(Source passage)

An updated overview of AVS based on stricter indications and standardized methods and decision criteria for evaluation of the results is illustrated in Fig. 2. AVS has various limitations that could interfere with its versatility and standardization. What is required for further improvement of AVS for subtype diagnosis? First, it is necessary to standardize the protocol including the need for ACTH stimulation and the optimal criteria for interpretation of the AVS results based on analysis of the postoperative outcome of PA. Second, it is necessary to reduce the invasiveness of AVS and patient burden by decreasing the test duration, radiation exposure, and complications of AVS. Third, stricter implementation and consideration of surgical candidacy prior to AVS are important to increase its diagnostic efficiency and utility [63]. Sufficient informed consent, including the probability of the expected subtype leading to the treatment choice, and a comprehensive decision considering the benefits/costs/disadvantages of AVS are essential before recommending AVS. Finally, development of non-invasive diagnostic methods including non-invasive imaging and biomarkers is expected. Non-invasive methods with comparable or better diagnostic ability, accuracy, safety, test duration, spread ability, cost effectiveness, and long-term postoperative outcomes compared with those of AVS will replace AVS as the gold standard, resulting in a paradigm shift in the clinical practice of PA

Acknowledgments

This study was supported by the JPAS and JRAS from the Japan Agency for Medical Research and Development (AMED) under grant numbers JP17ek0109122 and JP20ek0109352 and by a research grant from the National Center for Global Health and Medicine, Japan (27-1402, 30-1008).

NOTES

CONFLICTS OF INTEREST

No potential conflict of interest relevant to this article was reported.

Fig. 1
Clinical findings to bypass adrenal venous sampling (AVS) and select the appropriate treatment. As no method has 100% specificity for subtype diagnosis, AVS is indicated if the patient agrees to undergo AVS. PA, primary aldosteronism; BMI, body mass index; CT, computed tomography.

(End Source passage)
(Data supplied)

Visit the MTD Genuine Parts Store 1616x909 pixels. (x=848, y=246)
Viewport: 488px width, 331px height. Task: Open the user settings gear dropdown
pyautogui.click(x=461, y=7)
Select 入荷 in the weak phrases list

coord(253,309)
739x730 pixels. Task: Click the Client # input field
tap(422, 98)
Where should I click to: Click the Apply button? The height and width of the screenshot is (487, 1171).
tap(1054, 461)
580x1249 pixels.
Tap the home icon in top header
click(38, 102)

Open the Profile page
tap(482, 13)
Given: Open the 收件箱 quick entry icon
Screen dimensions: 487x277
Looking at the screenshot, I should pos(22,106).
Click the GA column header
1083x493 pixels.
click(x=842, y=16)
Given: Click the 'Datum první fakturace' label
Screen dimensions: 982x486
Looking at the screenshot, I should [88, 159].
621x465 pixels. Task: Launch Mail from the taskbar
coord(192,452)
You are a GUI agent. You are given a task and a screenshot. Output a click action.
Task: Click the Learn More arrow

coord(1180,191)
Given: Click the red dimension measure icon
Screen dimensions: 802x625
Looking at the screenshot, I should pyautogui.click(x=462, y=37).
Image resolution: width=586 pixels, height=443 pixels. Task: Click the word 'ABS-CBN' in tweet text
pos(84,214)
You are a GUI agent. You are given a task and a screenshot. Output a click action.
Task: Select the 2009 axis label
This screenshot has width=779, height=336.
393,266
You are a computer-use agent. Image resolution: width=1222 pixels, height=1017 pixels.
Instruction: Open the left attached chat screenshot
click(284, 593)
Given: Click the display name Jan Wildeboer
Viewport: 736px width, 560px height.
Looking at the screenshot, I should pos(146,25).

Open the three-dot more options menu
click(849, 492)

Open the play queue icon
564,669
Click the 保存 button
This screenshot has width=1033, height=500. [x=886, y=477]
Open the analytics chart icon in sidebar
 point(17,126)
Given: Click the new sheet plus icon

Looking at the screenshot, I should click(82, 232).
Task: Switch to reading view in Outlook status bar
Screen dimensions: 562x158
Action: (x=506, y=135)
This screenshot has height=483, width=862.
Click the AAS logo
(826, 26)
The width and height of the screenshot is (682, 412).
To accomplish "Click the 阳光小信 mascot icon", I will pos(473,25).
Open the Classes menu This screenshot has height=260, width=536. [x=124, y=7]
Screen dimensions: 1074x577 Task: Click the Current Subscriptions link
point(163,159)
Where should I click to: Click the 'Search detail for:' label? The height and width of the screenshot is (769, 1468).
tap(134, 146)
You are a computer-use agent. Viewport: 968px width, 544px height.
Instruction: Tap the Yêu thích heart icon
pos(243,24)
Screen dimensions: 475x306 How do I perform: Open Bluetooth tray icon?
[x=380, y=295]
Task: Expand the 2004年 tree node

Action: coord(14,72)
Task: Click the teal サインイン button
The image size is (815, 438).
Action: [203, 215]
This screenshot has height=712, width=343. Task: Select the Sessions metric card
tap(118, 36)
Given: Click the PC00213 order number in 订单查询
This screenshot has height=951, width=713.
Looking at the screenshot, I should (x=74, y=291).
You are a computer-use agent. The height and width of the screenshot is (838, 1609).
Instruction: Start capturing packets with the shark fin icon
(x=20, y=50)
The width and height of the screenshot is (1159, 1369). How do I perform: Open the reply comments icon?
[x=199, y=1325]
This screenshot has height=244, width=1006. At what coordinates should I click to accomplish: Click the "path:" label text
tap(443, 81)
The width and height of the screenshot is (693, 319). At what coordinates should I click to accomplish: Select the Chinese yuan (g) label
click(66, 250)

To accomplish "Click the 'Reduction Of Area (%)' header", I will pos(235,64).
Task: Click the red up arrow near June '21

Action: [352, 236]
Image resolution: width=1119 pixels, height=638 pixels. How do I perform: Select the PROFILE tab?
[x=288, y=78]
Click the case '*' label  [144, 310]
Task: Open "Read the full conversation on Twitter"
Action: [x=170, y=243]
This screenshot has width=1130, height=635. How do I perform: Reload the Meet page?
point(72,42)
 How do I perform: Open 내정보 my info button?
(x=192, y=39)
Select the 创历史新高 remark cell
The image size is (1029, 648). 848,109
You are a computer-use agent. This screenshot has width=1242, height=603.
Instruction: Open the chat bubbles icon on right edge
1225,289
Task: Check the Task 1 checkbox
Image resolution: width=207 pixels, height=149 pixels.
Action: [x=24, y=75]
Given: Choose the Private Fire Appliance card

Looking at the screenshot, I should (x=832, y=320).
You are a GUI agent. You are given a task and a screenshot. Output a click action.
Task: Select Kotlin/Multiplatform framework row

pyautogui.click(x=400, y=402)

(End Data supplied)

# Problems to work on
1. From the passage on adrenal venous sampling, output the section that begins at the words "Acknowledgments" and stops after the words "CT, computed tomography.". Reproduce it verbatim.
2. In the passage on adrenal venous sampling, which organization funded the study through the JPAS and JRAS?
3. Resume the passage on adrenal venous sampling from the point where it ends.

# Results for the exercise
1.
Acknowledgments

This study was supported by the JPAS and JRAS from the Japan Agency for Medical Research and Development (AMED) under grant numbers JP17ek0109122 and JP20ek0109352 and by a research grant from the National Center for Global Health and Medicine, Japan (27-1402, 30-1008).

NOTES

CONFLICTS OF INTEREST

No potential conflict of interest relevant to this article was reported.

Fig. 1
Clinical findings to bypass adrenal venous sampling (AVS) and select the appropriate treatment. As no method has 100% specificity for subtype diagnosis, AVS is indicated if the patient agrees to undergo AVS. PA, primary aldosteronism; BMI, body mass index; CT, computed tomography.

2. The Japan Agency for Medical Research and Development (AMED).

3.
enm-2021-1192f1.jpg
Fig. 2
Strategic and organized implementation of adrenal venous sampling (AVS) based on stricter indications and standardized methods and decision criteria for evaluation of the results. PA, primary aldosteronism; MDCT, multi-detector row computed tomography; ACTH, adrenocorticotropic hormone; SI, selectivity index; LI, lateralization index; CR, contralateral suppression.
enm-2021-1192f2.jpg
Table 1
Definition and Clinical Utility of the Lateralization Criteria
Criteria Definition Cutoff value Clinical significance
Lateralization index (LI) (PACDOM/PCCDOM)/(PACNONDOM/PCCNONDOM) >4 (>2a) Aldosterone secretion is significantly increased from dominant side compared with non-dominant side [3,9,14,30].
Contralateral aldosterone suppression ratio (CR) (PACNONDOM/PCCNONDOM)/(PACIVC or PV/PCCIVC or PV) <1 Aldosterone secretion is significantly suppressed from non-dominant side compared with IVC or PV [3,30,32,35].
AV/IVC ratio (PACAV/PCCAV)/(PACIVC or PV/PCCIVC or PV) >5.5 (ipsilateral unilateral)
<0.5 (contralateral unilateral)
Aldosterone secretion from ipsilateral side is significantly increased or that from contralateral side is suppressed [40,42].

PAC, plasma aldosterone concentration; DOM, dominant side of the adrenal vein; PCC, plasma cortisol concentration; NONDOM, non-dominant side of the adrenal vein; IVC, inferior vena cava; PV, peripheral vein; AV, adrenal vein.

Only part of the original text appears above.